Tanda lain tanaman yang overcrowding adalah fisik daunnya yang berubah menguning dan pucat. Kondisi tanaman yang terlalu rapat gak hanya membuat akar berebut menyerap nutrisi, bagian daun tanaman juga harus berebut ruang untuk mendapatkan sinar matahari.
Jika tanaman kurang terpapar sinar matahari, maka daun kehilangan zat hijau atau klorofil yang membuat daun berubah menjadi kuning. Daun yang pucat juga jadi ciri bahwa tanaman stres dan sesak karena terlalu berhimpitan dengan tanaman lain.
Namun, daun menguning bisa disebabkan faktor lain. Misalnya tanah yang kurang subur atau kurang pupuk. Jika tanamanmu menguning, tetapi punya ruang luas dan gak tumpang tindih dengan tanaman lain, berarti penyebabnya bukan overcrowding.

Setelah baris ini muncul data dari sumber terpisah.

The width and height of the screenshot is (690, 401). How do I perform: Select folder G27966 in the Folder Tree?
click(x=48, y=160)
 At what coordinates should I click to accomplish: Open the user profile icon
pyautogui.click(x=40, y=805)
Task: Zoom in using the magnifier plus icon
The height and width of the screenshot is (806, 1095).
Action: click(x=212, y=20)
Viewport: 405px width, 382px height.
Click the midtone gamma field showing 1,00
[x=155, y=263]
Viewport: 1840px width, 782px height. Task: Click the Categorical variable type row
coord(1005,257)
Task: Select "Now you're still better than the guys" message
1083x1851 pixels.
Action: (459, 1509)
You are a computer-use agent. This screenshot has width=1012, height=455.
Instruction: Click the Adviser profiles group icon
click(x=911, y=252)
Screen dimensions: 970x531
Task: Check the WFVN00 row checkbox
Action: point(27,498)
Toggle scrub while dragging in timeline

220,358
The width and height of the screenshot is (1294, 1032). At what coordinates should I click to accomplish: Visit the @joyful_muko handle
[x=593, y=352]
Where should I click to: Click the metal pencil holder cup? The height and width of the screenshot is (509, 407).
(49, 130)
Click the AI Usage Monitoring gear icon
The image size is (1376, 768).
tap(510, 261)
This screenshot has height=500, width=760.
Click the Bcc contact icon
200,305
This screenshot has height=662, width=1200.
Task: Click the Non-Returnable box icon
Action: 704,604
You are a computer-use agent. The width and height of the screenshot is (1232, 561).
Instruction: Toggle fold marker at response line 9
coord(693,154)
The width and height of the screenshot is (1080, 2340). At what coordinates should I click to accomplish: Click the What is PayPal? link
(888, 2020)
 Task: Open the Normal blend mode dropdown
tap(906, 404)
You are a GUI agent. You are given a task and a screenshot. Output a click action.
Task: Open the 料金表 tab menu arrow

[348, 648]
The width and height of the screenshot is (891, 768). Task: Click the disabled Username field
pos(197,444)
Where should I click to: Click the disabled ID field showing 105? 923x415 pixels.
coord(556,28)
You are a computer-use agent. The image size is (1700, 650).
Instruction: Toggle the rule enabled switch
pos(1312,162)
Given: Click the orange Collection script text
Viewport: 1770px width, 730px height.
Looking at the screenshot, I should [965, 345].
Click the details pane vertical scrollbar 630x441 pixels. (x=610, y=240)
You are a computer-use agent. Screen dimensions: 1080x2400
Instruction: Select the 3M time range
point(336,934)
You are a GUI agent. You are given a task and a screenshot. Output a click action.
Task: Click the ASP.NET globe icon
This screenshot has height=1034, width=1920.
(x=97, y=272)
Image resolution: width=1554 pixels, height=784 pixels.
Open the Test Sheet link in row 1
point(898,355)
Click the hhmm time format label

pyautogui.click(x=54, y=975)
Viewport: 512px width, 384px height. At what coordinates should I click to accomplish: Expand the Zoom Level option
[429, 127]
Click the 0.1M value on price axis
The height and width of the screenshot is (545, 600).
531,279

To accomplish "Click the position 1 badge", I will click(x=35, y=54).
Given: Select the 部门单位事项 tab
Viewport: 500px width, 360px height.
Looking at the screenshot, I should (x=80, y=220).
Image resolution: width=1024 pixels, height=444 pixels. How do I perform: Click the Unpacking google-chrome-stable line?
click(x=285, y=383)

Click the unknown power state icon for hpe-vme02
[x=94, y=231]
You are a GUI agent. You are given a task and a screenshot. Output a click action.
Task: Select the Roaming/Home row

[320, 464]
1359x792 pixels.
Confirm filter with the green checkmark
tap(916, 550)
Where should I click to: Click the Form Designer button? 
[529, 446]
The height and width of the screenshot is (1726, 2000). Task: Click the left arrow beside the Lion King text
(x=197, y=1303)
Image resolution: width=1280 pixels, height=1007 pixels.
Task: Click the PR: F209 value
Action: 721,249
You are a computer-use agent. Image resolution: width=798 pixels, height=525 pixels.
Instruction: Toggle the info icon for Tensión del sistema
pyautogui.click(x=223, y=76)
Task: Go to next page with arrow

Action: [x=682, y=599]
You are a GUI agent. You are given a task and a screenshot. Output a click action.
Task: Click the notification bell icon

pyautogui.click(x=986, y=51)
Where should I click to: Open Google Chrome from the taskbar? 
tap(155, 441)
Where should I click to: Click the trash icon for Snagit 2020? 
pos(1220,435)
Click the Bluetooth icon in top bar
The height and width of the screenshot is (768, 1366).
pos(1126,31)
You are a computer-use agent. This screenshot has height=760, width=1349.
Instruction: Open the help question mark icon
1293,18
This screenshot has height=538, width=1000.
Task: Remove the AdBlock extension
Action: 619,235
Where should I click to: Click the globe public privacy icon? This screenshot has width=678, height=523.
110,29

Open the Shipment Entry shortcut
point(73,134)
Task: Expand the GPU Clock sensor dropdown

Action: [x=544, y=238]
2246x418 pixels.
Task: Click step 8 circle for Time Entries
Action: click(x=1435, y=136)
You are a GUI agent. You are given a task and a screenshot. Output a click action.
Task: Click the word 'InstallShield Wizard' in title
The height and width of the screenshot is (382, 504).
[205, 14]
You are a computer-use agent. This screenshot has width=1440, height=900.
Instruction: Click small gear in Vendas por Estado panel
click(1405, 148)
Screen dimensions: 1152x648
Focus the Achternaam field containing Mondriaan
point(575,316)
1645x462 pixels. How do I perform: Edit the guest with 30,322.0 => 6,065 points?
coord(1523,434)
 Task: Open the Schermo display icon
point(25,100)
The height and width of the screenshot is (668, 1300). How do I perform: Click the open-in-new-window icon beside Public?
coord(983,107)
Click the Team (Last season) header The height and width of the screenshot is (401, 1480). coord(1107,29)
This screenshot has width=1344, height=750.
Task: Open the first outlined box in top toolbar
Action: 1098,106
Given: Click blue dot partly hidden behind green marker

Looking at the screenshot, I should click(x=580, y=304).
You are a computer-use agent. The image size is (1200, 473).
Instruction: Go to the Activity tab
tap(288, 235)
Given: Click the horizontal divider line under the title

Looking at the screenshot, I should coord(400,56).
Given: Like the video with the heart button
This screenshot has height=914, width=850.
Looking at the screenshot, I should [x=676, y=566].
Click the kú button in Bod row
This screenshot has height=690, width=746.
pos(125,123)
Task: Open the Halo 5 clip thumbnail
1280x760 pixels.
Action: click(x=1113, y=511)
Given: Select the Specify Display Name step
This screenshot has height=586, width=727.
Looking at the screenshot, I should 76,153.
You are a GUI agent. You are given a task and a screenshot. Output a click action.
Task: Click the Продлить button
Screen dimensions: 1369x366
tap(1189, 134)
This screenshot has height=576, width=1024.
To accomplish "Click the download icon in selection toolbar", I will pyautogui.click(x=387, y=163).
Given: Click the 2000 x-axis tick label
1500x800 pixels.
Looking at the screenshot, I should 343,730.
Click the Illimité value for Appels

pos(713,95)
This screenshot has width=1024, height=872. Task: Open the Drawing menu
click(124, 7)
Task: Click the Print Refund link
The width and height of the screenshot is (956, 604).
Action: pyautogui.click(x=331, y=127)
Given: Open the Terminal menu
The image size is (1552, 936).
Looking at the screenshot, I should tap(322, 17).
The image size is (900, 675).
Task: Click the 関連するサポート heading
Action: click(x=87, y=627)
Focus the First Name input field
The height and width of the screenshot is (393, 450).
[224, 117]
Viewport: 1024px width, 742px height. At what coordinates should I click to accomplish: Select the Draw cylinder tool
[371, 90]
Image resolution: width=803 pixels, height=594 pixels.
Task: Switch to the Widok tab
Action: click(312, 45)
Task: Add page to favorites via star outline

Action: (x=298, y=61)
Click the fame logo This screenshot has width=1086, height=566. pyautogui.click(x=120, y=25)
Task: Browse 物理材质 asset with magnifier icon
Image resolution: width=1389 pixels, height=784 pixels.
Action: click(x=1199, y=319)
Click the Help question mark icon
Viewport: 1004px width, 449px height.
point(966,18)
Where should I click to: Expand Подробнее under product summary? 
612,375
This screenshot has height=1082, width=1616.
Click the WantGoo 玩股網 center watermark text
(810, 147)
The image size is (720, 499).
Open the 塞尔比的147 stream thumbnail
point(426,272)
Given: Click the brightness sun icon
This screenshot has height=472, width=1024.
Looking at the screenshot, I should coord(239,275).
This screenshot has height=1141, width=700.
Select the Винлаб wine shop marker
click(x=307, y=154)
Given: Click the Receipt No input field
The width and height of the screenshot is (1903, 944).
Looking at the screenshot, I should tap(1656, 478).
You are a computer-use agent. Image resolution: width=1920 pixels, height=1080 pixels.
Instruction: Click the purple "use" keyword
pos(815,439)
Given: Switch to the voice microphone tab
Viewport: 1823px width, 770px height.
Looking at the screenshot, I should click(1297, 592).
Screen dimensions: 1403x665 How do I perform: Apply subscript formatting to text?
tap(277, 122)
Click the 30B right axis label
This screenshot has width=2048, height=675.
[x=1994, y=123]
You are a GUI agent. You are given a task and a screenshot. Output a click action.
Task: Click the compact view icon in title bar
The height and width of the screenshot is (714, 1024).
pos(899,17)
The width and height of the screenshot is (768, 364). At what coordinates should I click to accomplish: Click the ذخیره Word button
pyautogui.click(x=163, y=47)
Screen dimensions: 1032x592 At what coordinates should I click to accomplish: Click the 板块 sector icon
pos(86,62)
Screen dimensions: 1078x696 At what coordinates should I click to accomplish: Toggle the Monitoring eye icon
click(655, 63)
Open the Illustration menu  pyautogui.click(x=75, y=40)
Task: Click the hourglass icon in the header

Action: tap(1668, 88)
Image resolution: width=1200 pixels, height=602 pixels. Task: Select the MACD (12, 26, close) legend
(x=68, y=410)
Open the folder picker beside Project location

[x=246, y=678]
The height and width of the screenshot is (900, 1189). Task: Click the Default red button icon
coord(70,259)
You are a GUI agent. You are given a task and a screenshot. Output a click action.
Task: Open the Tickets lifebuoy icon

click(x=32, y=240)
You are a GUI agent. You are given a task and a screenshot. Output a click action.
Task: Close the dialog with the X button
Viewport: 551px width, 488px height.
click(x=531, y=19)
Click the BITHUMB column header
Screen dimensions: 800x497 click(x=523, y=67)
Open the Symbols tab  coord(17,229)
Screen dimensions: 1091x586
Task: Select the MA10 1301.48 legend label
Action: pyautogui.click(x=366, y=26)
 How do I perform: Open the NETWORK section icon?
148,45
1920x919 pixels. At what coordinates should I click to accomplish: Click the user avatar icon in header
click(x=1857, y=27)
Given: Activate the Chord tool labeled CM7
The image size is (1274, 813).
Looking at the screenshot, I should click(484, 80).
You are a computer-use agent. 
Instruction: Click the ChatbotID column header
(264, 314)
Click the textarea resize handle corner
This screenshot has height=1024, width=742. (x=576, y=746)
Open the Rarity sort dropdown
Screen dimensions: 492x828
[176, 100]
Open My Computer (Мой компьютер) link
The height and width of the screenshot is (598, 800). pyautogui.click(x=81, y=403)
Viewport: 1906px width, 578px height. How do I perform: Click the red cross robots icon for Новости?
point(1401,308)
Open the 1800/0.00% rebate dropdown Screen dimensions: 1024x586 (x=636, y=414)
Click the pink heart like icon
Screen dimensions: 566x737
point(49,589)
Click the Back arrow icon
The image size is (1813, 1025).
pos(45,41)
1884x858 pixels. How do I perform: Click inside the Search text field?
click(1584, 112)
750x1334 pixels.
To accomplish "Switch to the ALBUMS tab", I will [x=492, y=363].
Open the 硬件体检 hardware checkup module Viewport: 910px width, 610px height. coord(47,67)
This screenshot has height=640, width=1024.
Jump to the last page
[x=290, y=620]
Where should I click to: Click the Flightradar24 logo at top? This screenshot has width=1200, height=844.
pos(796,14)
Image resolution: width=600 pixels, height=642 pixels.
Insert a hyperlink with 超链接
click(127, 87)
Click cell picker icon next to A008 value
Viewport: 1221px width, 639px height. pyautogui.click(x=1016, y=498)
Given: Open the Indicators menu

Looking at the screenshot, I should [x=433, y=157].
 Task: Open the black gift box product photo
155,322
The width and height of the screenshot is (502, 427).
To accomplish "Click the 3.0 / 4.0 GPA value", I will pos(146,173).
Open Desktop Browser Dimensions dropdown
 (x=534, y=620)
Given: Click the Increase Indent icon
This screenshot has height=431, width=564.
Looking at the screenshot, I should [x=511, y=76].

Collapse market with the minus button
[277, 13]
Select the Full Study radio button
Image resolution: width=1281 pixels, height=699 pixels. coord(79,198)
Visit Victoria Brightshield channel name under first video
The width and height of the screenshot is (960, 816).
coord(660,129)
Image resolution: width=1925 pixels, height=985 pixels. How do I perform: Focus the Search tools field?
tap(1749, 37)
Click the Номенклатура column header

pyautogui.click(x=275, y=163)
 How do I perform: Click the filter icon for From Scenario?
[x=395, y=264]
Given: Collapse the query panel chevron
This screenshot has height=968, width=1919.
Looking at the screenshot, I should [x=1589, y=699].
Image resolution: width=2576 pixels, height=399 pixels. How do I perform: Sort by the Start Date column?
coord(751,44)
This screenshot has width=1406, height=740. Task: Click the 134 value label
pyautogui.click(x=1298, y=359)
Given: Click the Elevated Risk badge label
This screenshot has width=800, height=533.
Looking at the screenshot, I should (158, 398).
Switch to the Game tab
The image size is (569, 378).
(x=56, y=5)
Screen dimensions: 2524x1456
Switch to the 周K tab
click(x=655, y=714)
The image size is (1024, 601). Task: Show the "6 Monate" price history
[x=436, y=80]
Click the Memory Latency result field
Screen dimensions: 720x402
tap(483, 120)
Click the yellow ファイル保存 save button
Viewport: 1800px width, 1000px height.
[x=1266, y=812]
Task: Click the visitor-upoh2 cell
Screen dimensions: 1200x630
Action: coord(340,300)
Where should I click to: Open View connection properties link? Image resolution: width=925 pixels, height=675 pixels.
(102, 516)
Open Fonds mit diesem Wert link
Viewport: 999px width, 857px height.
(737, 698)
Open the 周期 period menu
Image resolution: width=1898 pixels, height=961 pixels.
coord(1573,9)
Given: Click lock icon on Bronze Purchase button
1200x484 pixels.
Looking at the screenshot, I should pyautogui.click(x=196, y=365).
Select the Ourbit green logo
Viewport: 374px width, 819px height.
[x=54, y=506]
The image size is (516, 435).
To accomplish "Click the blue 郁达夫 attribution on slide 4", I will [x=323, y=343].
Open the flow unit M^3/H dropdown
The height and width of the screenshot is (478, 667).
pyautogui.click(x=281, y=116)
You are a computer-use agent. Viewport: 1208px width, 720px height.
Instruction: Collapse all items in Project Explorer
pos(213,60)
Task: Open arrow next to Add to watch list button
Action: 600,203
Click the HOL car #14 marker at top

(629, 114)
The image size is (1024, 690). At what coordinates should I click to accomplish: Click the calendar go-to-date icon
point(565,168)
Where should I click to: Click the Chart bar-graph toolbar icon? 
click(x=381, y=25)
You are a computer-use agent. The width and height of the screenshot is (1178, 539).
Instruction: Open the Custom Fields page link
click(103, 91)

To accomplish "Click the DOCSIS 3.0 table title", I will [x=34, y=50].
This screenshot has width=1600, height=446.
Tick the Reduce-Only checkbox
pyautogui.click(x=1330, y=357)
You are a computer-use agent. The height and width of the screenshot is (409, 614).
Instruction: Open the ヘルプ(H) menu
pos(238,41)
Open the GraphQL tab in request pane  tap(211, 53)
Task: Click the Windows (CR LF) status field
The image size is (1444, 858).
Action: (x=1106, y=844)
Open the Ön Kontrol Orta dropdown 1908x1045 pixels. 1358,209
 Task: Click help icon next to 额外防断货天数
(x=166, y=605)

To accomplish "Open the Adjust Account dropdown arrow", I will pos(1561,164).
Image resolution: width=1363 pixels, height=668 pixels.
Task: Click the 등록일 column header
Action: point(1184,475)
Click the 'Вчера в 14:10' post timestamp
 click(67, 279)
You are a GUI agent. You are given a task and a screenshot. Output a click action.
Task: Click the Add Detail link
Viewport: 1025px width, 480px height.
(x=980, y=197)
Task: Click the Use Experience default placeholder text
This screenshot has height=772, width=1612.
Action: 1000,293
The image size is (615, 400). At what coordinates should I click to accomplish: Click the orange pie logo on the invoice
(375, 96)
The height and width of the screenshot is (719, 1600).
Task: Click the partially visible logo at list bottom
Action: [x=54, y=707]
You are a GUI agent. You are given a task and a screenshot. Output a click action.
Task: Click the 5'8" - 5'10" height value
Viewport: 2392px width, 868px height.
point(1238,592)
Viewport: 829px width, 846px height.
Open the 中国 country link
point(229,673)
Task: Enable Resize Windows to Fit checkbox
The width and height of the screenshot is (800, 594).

4.Akar tanaman saling melilit dan muncul ke permukaan

Overcrowding bisa membuat akar-akar tanaman muncul ke permukaan. Kondisi media tanam yang sudah sesak gak hanya membuat akar sulit menyerap nutrisi. Tetapi juga membuat mereka kesulitan menemukan tempat bertumbuh, dan berakhir muncul ke permukaan.
Ruang yang sempit juga membuat tanaman menjadi saling melilit. Karena mereka gak bisa mengembangkan batang dan daunnya dengan normal. Kondisi ini bukan hanya membuat tanaman stres, tetapi juga membuat penyebaran hama lebih cepat.
5.Tanah cepat mengering

Tanah yang cepat mengering bisa jadi tanda kalau taman atau kebunmu sudah overcrowding. Akar-akar tanaman akan lebih cepat menyerap air karena mereka saling bersaing untuk mendapatkannya. Akibatnya, tanah jadi cepat mengering.
Selain itu, unsur hara juga cepat habis di dalam tanah karena jumlah unsur hara dan mikroorganisme gak sesuai degan jumlah akar yang terlalu banyak. Akibatnya tanah menjadi gak subur.
Jalan satu-satunya untuk mengurangi overcrowding adalah menata ulang kebun atau taman. Berikan jarak lega untuk sirkulasi dan ruang tanaman bertumbuh. Jika sempat, ganti media tanam baru yang lebih subur. Supaya akar tanaman mendapat stok nutrisi yang melimpah.